* Work item
Report how many lines of the entries below contain the word "agent", and nothing more.

* Recorded data
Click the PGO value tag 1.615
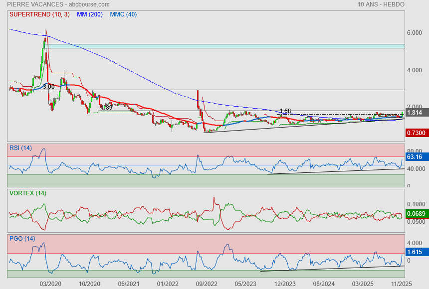 pyautogui.click(x=415, y=252)
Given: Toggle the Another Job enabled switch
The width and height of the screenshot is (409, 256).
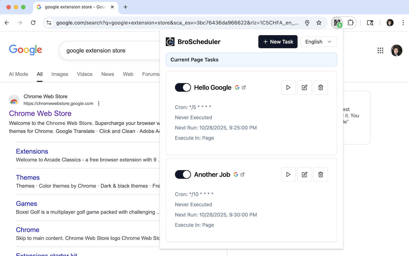Looking at the screenshot, I should click(x=182, y=174).
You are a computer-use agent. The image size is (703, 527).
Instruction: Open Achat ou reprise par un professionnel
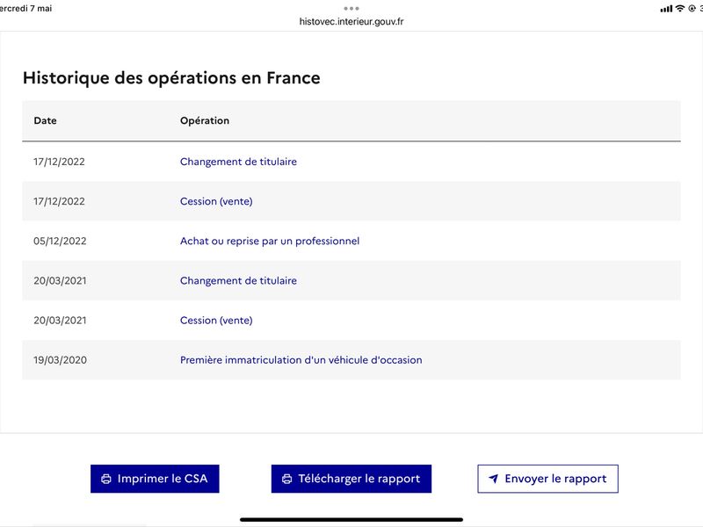pos(270,241)
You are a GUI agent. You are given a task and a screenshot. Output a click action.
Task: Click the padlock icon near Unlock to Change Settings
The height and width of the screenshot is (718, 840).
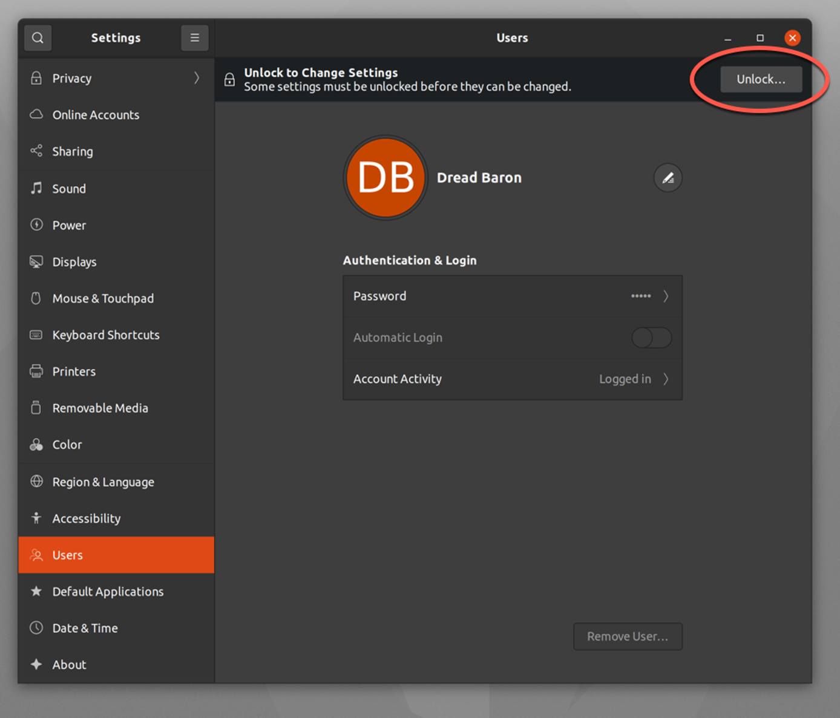(x=229, y=79)
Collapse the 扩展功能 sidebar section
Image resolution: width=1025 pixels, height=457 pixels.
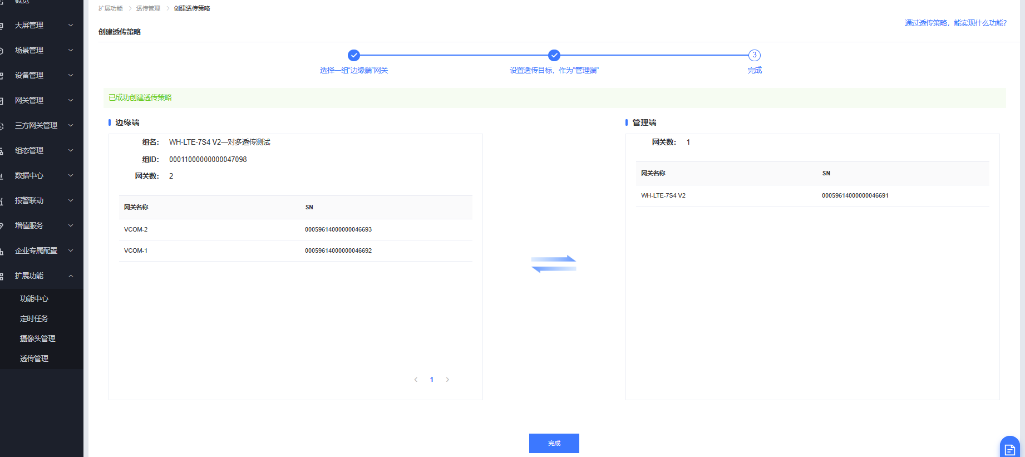(x=71, y=276)
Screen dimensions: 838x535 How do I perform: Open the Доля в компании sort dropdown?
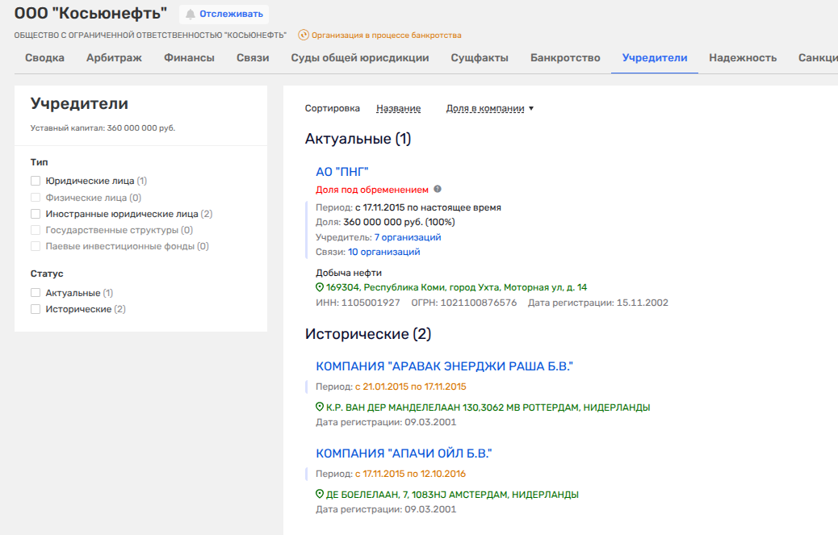[x=490, y=108]
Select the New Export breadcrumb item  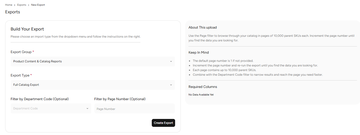[38, 5]
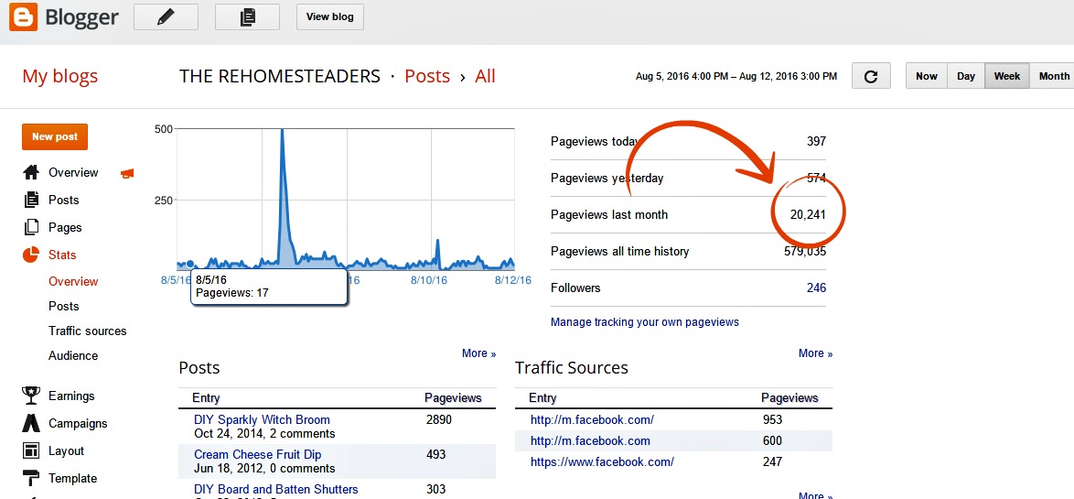Open Template via the paint roller icon

[x=31, y=478]
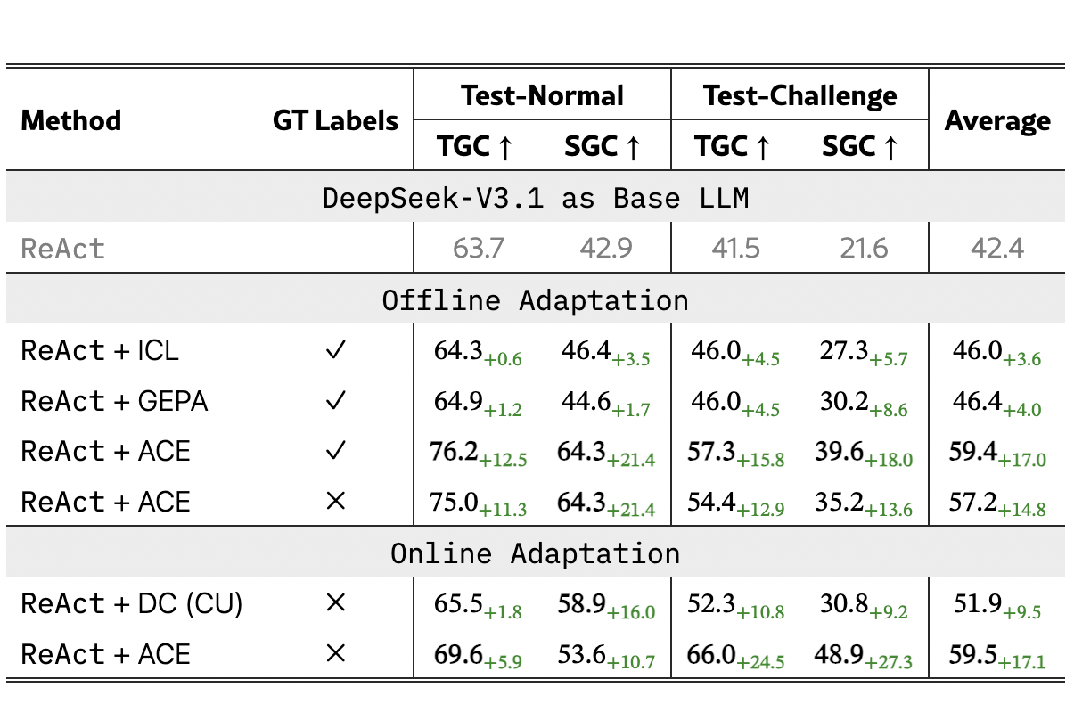Click the up arrow beside TGC under Test-Normal
The height and width of the screenshot is (704, 1066).
[x=504, y=148]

* Answer space
2